Retype only the stretch of lines that starts with the line containing "Click the Series I (2015) stage text" and ends with the last line of the records, both included, exactly.
^^^^^^^^^^^^^^^^
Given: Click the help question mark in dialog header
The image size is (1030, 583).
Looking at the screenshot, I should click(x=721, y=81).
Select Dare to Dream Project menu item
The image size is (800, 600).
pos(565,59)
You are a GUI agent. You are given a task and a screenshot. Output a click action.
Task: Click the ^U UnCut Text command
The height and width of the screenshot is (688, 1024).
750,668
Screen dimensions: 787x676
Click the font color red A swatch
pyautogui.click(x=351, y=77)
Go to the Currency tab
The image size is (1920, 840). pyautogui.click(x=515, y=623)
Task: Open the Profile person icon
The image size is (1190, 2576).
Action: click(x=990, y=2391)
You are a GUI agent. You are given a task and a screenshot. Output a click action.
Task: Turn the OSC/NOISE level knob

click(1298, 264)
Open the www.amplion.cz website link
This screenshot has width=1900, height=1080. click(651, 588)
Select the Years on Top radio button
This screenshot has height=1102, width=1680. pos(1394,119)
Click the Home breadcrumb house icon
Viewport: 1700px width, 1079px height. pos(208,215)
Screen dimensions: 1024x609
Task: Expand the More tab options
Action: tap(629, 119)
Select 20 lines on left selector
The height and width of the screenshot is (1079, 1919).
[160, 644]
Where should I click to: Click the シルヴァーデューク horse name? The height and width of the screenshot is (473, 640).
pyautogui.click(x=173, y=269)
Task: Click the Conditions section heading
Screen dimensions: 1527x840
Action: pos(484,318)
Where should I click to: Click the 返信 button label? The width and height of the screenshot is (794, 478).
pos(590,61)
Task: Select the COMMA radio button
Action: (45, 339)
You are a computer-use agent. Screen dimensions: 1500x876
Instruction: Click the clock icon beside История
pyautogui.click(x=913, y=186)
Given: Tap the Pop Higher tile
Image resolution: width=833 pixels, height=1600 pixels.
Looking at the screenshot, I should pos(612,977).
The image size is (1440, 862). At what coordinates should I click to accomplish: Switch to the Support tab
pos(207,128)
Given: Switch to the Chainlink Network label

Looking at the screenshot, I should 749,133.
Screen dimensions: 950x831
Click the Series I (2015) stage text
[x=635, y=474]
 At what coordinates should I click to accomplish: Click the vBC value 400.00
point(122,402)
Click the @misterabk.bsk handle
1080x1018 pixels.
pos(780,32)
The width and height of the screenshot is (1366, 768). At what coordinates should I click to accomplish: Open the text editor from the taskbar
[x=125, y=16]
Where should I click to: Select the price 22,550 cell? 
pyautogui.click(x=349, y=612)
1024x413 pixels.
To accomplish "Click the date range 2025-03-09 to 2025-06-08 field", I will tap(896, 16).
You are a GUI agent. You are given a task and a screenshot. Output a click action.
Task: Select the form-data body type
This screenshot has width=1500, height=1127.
^^^^^^^^^^^^^^^^
**RESPONSE**
Click the Series I (2015) stage text
[x=635, y=474]
 At what coordinates should I click to accomplish: Click the vBC value 400.00
point(122,402)
Click the @misterabk.bsk handle
1080x1018 pixels.
pos(780,32)
The width and height of the screenshot is (1366, 768). At what coordinates should I click to accomplish: Open the text editor from the taskbar
[x=125, y=16]
Where should I click to: Select the price 22,550 cell? 
pyautogui.click(x=349, y=612)
1024x413 pixels.
To accomplish "Click the date range 2025-03-09 to 2025-06-08 field", I will tap(896, 16).
You are a GUI agent. You are given a task and a screenshot. Output a click action.
Task: Select the form-data body type
This screenshot has width=1500, height=1127.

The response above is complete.